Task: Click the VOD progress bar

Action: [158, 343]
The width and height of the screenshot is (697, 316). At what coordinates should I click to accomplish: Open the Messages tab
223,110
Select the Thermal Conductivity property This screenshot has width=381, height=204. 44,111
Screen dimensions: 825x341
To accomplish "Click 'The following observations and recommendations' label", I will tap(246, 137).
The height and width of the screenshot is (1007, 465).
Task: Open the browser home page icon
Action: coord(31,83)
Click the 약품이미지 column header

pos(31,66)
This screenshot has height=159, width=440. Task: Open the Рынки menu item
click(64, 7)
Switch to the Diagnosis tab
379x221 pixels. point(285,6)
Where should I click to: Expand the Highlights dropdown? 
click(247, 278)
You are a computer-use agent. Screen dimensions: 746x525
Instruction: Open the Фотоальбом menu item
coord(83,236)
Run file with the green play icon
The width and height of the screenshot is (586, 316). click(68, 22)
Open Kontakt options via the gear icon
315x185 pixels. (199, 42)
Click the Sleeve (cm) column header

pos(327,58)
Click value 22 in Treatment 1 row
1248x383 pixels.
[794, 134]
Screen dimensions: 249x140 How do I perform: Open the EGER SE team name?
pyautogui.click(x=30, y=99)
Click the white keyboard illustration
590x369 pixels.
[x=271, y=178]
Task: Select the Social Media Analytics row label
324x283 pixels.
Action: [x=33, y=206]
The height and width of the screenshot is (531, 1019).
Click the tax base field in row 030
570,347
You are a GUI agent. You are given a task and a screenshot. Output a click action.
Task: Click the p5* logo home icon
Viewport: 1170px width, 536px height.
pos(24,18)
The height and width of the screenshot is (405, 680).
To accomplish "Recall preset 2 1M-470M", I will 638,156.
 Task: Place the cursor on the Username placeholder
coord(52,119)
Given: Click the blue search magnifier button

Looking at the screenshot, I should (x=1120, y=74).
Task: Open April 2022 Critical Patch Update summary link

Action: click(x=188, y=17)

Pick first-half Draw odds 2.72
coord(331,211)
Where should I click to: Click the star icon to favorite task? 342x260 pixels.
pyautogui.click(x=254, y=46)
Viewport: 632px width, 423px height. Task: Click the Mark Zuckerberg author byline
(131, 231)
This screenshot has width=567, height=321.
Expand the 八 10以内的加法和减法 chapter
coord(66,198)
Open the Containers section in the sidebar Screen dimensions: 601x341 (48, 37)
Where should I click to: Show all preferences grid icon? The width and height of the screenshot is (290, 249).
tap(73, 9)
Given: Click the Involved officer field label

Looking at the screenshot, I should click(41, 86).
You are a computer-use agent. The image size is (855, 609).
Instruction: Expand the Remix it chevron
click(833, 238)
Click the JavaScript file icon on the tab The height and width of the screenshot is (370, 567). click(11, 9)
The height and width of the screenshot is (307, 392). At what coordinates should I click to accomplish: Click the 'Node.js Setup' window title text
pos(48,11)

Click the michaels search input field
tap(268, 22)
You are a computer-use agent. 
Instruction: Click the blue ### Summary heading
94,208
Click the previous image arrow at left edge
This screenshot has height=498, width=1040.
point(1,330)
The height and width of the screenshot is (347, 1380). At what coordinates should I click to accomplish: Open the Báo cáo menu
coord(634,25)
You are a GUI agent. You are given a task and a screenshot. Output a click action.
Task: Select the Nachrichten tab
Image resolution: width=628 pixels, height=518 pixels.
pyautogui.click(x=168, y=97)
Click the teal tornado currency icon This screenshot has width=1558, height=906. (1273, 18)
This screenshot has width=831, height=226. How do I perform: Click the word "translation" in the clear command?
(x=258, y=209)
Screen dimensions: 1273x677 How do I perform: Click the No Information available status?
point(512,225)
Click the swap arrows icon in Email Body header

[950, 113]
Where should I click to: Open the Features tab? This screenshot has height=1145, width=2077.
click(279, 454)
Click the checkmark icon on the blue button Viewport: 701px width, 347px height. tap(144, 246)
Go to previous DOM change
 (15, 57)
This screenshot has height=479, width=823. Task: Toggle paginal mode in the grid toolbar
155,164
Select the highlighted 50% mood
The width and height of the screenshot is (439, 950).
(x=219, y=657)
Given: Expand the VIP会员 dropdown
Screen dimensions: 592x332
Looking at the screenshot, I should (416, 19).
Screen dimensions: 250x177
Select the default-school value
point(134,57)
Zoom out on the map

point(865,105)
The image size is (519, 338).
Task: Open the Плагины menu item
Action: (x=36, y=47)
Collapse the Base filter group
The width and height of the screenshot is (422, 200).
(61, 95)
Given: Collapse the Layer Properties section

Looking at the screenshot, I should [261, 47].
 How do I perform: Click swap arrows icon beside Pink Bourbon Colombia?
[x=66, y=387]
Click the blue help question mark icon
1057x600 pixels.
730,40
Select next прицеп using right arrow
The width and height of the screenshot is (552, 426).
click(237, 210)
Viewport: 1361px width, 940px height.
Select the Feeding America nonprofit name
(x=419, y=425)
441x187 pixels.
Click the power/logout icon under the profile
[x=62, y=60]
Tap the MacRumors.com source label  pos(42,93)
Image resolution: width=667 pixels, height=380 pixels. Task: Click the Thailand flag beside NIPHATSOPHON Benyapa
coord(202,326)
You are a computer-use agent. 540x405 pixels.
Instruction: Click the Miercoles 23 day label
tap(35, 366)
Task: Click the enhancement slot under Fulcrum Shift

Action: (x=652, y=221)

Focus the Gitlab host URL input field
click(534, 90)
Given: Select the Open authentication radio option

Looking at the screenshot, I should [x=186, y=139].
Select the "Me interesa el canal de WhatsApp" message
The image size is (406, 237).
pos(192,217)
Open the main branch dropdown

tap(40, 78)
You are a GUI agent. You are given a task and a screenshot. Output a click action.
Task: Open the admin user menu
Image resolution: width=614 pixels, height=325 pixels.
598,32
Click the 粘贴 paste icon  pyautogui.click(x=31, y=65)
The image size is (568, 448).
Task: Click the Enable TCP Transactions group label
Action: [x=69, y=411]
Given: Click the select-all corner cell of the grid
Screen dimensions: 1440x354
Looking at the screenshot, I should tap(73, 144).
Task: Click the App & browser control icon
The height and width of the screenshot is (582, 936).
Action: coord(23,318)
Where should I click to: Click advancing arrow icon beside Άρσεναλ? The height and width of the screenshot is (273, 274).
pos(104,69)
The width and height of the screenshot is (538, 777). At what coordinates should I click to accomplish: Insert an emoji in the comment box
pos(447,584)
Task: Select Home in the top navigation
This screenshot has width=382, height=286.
━━━━━━━━━━
* [Task statement] From the top of the material above, print every line exactly, ending with the line that holds "Screen dimensions: 825x341".

* [Task result]
Task: Click the VOD progress bar

Action: [158, 343]
The width and height of the screenshot is (697, 316). At what coordinates should I click to accomplish: Open the Messages tab
223,110
Select the Thermal Conductivity property This screenshot has width=381, height=204. 44,111
Screen dimensions: 825x341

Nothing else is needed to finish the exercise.